Task item. All of the records must be set down again word for word.
##### Records for processing
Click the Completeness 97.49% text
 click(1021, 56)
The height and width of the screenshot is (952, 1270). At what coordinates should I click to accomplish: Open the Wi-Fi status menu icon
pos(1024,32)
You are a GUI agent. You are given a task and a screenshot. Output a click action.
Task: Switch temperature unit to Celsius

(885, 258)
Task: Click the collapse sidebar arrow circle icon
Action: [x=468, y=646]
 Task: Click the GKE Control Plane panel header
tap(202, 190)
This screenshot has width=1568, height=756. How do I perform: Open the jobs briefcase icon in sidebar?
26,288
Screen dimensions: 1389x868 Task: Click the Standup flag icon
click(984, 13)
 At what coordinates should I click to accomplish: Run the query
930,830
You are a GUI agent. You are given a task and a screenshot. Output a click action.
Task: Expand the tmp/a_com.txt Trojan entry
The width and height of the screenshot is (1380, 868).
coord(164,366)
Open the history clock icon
##########
Reply.
Click the Completeness 97.49% text
 click(1021, 56)
The height and width of the screenshot is (952, 1270). At what coordinates should I click to accomplish: Open the Wi-Fi status menu icon
pos(1024,32)
You are a GUI agent. You are given a task and a screenshot. Output a click action.
Task: Switch temperature unit to Celsius

(885, 258)
Task: Click the collapse sidebar arrow circle icon
Action: [x=468, y=646]
 Task: Click the GKE Control Plane panel header
tap(202, 190)
This screenshot has width=1568, height=756. How do I perform: Open the jobs briefcase icon in sidebar?
26,288
Screen dimensions: 1389x868 Task: Click the Standup flag icon
click(984, 13)
 At what coordinates should I click to accomplish: Run the query
930,830
You are a GUI agent. You are given a task and a screenshot. Output a click action.
Task: Expand the tmp/a_com.txt Trojan entry
The width and height of the screenshot is (1380, 868).
coord(164,366)
Open the history clock icon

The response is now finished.